No one’s gonna believe it!

It’s too big to carry back
to town, so you cut off
a large section of its skin
and wave it like a flag
as you scurry home
to tell everyone.

"Oh, that?
That could be anything," they say,
when you tell them what you’ve found.
And they go about their business.

They’re right.
It could be anything…

but it isn’t.  It’s
the skin of a dinosaur!

You should have kept it to yourself.
No one would have been the wiser
about your desperate need to be
singular and outstanding, and no one
would be laughing right now.

Next time you run across one of those things
that no one will believe,
you’ll just have to believe in it
all by yourself.

So you eat the dinosaur skin
and fall into a dream…imagine that,
you almost came upon it
still alive.  You could have died
out there and been found half eaten…

shit, if you’d gotten there
just two hours earlier,
they’d have had no choice but to believe in it,

and you’d have been famous.


Meditation #29

If you are the artist
you say you are
you’ll drop dead right now
and let everyone wonder
what the last word
would have been.

But you’re not, of course.

You’ll finish what you started
and after that,

you’ll look into the mirror and sing
"Is That All There Is?"
like a cut-rate Peggy Lee — remember her?
She died old, after a lifetime of honors…

Yeah.
I thought not.


Meditation #28

I once knew a kid
named David Cocaine
and the knot of friends I traveled with
made him miserable
for two and years of junior high
because of that name, only letting up
when the Gatos brothers arrived’
with their bizarre gaits and scraggly curls
and their constant sniveling about their dad.
Christ, those were good times.

But in junior year I changed schools
and I had to find my own targets.  My favorite punching bag
was sophomore genius Andrew Duncan, who made me crazy
because he had a smarter mouth than me
and wouldn’t shut up about not being afraid.

One day in the lobby
Carl Sjogren egged me on into a full assault
one day when Duncan wouldn’t give him
ten bucks.  He told me
something I can’t remember now
about something Duncan said about me
but it was huge in my head, a red egg,
so I picked up Duncan and threw him down
the granite steps. 

Sjogren plucked the wallet
from Duncan’s pants as he tried to get up
and said, "I wouldn’t get up right now
if I were you.  Brown’s
kinda crazy."

We both got away with it

until this afternoon,  when I saw Andrew Duncan
in line at the pet store.  He’s bald now
and fat but I’m sure it was him,
and he was sure it was me. 

There’s a scar on his forehead,
a gully from his eyebrow to his fossil hairline.

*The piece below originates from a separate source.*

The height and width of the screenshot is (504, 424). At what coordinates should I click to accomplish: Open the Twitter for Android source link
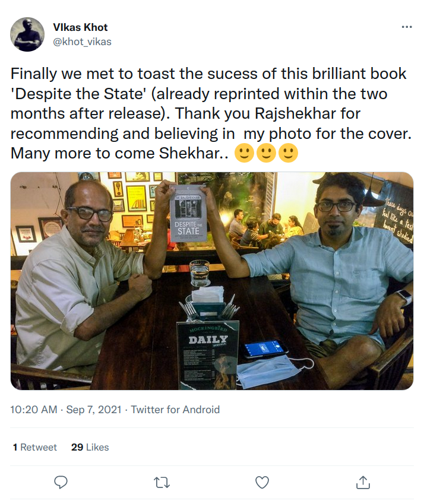[175, 410]
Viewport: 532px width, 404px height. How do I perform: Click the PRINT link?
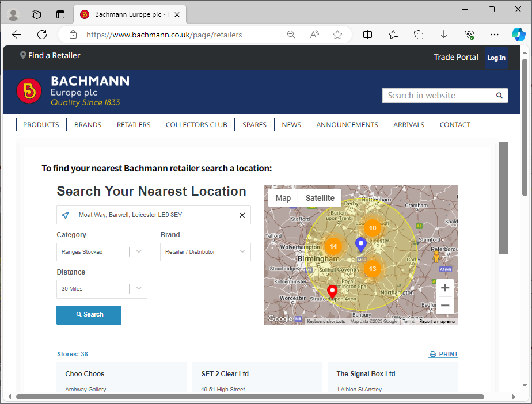[444, 355]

And I’ve still got a red egg inside,
thirty three years later, except now
I know a little more about what to do with it…

so I turned away and turned my eyes
to the floor.  Couldn’t tell you
what he was buying

for that pitbull standing to heel beside him,
waiting for a word to set him off.

I know just how that dog feels.
I’ve been there myself.


Meditation #27

Coming out of the Target store
you find it’s finally pouring

after a day of threat overhead.
People are pissed and cursing the sky,

but don’t bother running to the car,
although you’re in a T-shirt.

Take a moment
to get loose

right in front of your neighbors.
Walk slowly enough to soak down

your big broad belly
and let yourself shiver.

We’re all shoppers at some point.
Forget the things you didn’t find in there:

the perfect jacket, your hair gel
of choice, answers to your prayers

for satisfaction and peace…
get wet as a seal, wet as a duck,

wet as the parking lot.
You’ll never find a thing anywhere

as free as not being
afraid to look stupid

in front of a herd of sheep,
even if you’re mostly a sheep yourself.


Meditation #26

Slipper cat,
bed cat,
blotch-coated beast;

He’s been sleeping in corners
I’ve provided for him
ever since the day he was born.

The wimpiest cry
for a big tom
I’ve ever heard,

opening his mouth
in a poignant whimper
any time he’s got a whim to be satisfied.

And stick him in a crate
to go somewhere — whew,
you’d think a change of pace

was a death sentence!  He doesn’t quit
yowling until he’s released, then hides
bitter and sad for hours after he’s free.

Makes me wonder
how much he’s taking in
as he lies there, one eye open,

ear cocked to the atmosphere
all around.  Learning is a lifelong process
after all.


Meditation #25

The scholar says,
"Chop wood, carry water,"
because he didn’t have indoor plumbing
and central heat.  Work
has become remote: the job
leads to a note that cash, slippery
cash, is present for a moment,
and thus the heat and water
will follow. 

So, I reach, as always,
for a guitar.  Chop chords,
carry melody.  Direct and
immediate. Builds
calluses like nothing else:
small, precise pads of evidence
that I know how to use my hands.

I hold the old instrument
with its wear patterns that speak
of other hands, other toilers
who stole time to do this.  I’ll
pass it on someday,
sure of my own minute legacy
that will remain, even if the songs
have vanished, never to be found.


Meditation #24

You are too brittle,
you think, to care at all about the state
of the world.  You’ve decided
that it’s doomed. The imminence of that
is getting to you.

You crack a little.
Flakes of you
are everywhere.  You vaccuum
obsessively, picking through
the bag to fish yourself out.
Superglue has replaced body wash
on the grocery list. 

There’s a bed full of fragments
in the next room.  To hell with laundry.
Call CSI and have them find out who they belong to —
victim, perpetrator, or both.

You think Darfur, Iraq, Oakland, DC
are just bylines for the irrelevance of caring.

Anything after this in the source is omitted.